====== Supplied data

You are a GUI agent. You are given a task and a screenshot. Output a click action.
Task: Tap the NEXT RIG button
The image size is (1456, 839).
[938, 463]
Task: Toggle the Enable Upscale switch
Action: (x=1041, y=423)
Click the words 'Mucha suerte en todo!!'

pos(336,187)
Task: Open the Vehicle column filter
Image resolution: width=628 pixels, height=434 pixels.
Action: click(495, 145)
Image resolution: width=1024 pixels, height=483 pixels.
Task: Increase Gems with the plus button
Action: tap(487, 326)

============

§ To do
Rewrite the data above as a JSON list of strings, one string per line, with blank lines omitted.

§ Answer to the exercise
[
  "You are a GUI agent. You are given a task and a screenshot. Output a click action.",
  "Task: Tap the NEXT RIG button",
  "The image size is (1456, 839).",
  "[938, 463]",
  "Task: Toggle the Enable Upscale switch",
  "Action: (x=1041, y=423)",
  "Click the words 'Mucha suerte en todo!!'",
  "pos(336,187)",
  "Task: Open the Vehicle column filter",
  "Image resolution: width=628 pixels, height=434 pixels.",
  "Action: click(495, 145)",
  "Image resolution: width=1024 pixels, height=483 pixels.",
  "Task: Increase Gems with the plus button",
  "Action: tap(487, 326)"
]